> **Goal of the exercise**: Reproduce, without any change, the span of lines from the opening of the records below to the line containing "Collapse the sidebar", inclusive.

Dataset entries
◇ ◇ ◇

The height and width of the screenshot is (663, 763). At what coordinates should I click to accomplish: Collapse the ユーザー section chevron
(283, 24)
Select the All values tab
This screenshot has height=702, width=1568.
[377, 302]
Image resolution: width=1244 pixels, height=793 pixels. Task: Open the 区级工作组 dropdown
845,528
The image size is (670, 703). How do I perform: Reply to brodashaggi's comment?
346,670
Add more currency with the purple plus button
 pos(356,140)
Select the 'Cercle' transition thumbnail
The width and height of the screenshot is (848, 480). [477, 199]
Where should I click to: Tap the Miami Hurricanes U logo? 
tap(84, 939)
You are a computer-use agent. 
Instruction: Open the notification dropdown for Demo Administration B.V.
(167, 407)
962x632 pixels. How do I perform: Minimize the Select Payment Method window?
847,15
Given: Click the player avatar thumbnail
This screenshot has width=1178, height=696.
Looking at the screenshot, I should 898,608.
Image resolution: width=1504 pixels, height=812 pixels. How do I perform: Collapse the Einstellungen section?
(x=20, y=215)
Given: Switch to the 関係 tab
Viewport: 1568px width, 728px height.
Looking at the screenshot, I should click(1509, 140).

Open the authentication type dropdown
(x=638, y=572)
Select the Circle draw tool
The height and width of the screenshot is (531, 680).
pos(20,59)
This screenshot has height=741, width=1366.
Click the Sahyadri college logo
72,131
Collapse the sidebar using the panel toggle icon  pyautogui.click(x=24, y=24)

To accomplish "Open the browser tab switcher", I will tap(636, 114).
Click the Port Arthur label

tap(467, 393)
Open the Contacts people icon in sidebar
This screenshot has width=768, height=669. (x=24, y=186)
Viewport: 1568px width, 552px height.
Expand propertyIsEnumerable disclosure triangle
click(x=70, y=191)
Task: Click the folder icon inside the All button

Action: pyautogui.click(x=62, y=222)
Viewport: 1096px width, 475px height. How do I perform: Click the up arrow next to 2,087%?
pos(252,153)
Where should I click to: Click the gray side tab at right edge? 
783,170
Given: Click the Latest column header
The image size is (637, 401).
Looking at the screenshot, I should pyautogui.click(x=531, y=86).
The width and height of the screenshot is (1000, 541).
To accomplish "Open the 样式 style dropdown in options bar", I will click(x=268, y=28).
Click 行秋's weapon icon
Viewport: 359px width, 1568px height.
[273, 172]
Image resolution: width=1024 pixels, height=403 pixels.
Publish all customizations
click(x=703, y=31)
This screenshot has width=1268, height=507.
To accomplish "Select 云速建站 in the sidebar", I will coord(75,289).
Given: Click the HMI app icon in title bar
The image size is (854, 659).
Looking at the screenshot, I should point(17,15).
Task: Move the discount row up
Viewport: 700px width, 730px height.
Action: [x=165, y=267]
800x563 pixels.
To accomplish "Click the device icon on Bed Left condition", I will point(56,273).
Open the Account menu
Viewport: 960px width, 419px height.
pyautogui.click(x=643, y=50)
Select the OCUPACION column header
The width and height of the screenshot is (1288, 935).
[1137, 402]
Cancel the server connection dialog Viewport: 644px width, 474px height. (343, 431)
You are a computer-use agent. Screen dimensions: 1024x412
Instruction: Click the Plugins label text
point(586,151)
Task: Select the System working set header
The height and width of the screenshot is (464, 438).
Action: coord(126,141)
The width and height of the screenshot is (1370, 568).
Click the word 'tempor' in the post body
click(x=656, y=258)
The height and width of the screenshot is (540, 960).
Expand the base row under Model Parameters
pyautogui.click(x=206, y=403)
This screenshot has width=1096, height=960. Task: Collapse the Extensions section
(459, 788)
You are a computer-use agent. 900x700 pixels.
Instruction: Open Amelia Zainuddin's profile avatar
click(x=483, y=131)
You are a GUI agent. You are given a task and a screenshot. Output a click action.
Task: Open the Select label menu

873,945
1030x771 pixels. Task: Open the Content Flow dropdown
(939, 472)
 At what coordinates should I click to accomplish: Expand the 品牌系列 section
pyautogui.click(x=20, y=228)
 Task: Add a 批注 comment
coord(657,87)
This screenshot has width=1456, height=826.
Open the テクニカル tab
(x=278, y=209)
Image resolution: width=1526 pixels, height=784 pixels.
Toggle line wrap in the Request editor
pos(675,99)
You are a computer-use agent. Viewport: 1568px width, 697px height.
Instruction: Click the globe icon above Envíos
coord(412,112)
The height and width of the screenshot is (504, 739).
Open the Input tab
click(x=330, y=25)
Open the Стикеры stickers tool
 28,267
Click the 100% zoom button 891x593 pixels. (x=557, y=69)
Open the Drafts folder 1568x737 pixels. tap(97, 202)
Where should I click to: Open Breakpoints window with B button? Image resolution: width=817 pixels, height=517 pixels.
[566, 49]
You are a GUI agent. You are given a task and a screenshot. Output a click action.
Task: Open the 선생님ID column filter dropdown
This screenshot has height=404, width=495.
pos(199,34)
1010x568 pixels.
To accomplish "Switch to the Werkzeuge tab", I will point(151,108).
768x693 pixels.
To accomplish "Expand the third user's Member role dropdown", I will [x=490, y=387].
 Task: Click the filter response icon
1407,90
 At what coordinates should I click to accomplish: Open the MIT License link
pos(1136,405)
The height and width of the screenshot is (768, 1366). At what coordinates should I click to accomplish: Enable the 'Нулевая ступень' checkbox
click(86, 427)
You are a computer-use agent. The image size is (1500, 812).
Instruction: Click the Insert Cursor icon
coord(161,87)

◇ ◇ ◇

> **Final answer**:
The height and width of the screenshot is (663, 763). At what coordinates should I click to accomplish: Collapse the ユーザー section chevron
(283, 24)
Select the All values tab
This screenshot has height=702, width=1568.
[377, 302]
Image resolution: width=1244 pixels, height=793 pixels. Task: Open the 区级工作组 dropdown
845,528
The image size is (670, 703). How do I perform: Reply to brodashaggi's comment?
346,670
Add more currency with the purple plus button
 pos(356,140)
Select the 'Cercle' transition thumbnail
The width and height of the screenshot is (848, 480). [477, 199]
Where should I click to: Tap the Miami Hurricanes U logo? 
tap(84, 939)
You are a computer-use agent. 
Instruction: Open the notification dropdown for Demo Administration B.V.
(167, 407)
962x632 pixels. How do I perform: Minimize the Select Payment Method window?
847,15
Given: Click the player avatar thumbnail
This screenshot has width=1178, height=696.
Looking at the screenshot, I should 898,608.
Image resolution: width=1504 pixels, height=812 pixels. How do I perform: Collapse the Einstellungen section?
(x=20, y=215)
Given: Switch to the 関係 tab
Viewport: 1568px width, 728px height.
Looking at the screenshot, I should click(1509, 140).

Open the authentication type dropdown
(x=638, y=572)
Select the Circle draw tool
The height and width of the screenshot is (531, 680).
pos(20,59)
This screenshot has height=741, width=1366.
Click the Sahyadri college logo
72,131
Collapse the sidebar using the panel toggle icon  pyautogui.click(x=24, y=24)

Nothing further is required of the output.